Rimaneggiamento delle aree di contrattazione: ancora ostacoli al rinnovo del CCNL dei dirigenti pubblici.

Da fonti attendibili, si è appreso che l’Organismo di coordinamento dei Comitati di Settore, presso il Dipartimento della Funzione Pubblica, ha deciso di modificare le direttive fornite in precedenza all’ARAN, per la negoziazione delle Aree contrattuali della dirigenza pubblica con le Confederazioni sindacali.
Le nuove indicazioni all’ARAN vanno nel senso di suddividere l’Area 1 del precedente assetto (Ministeri, Agenzie fiscali, Enti parastatali, Aziende di Stato, Università, Enti di ricerca) in tre Aree: Ministeri ed Aziende, Agenzie fiscali ed Enti parastatali, Università e Enti ricerca.
A queste tre Aree, si aggiunge quella relativa ai dirigenti della Presidenza del Consiglio, istituita col Decreto legislativo n. 343/03.

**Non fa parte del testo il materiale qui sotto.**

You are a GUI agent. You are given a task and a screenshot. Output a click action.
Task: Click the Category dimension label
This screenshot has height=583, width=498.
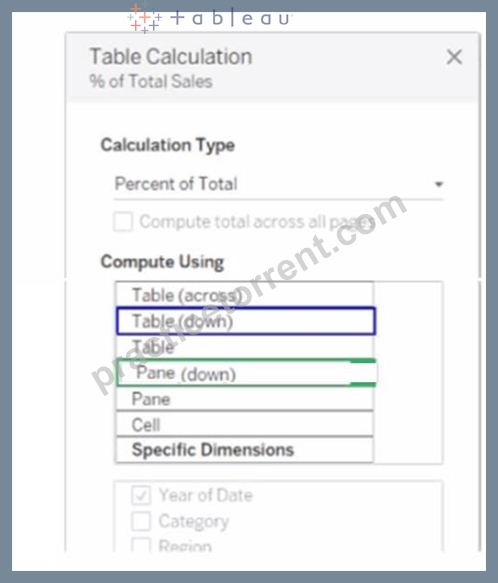coord(194,522)
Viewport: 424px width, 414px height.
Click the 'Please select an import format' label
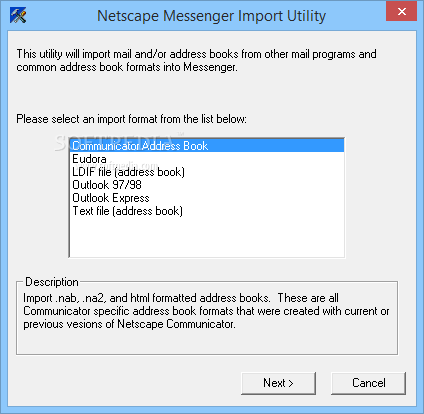pyautogui.click(x=131, y=119)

Resterebbero ferme le Aree della dirigenza medica e della dirigenza sanitaria, delle Autonomie locali e quelle della dirigenza scolastica.
Tirando le somme, si passa da cinque Aree dirigenziali a otto.
Questa frammentazione, che soddisfa solo spinte corporative ed esigenze di rappresentatività di alcune centrali sindacali, non può che essere giudicata negativamente.
La CIDA, da sempre è favorevole al massimo accorpamento possibile delle Aree dirigenziali delle pp.aa., in coerenza a quanto accade nei settori privati. Perciò ha proposto un riaccorpamento delle Aree che tiene fermo il numero di cinque, staccando Università e Ricerca dall’Area 1 ed aggregandole all’Area 5 della dirigenza scolastica.
Lo sciopero generale delle dirigenze pubbliche, già deciso dal Comitato di presidenza della Federazione FP-CIDA per il 20 aprile p.v., trova una ulteriore fonte motivazione in questo ennesimo cedimento della parte datoriale pubblica alle pretese delle centrali sindacali confederali.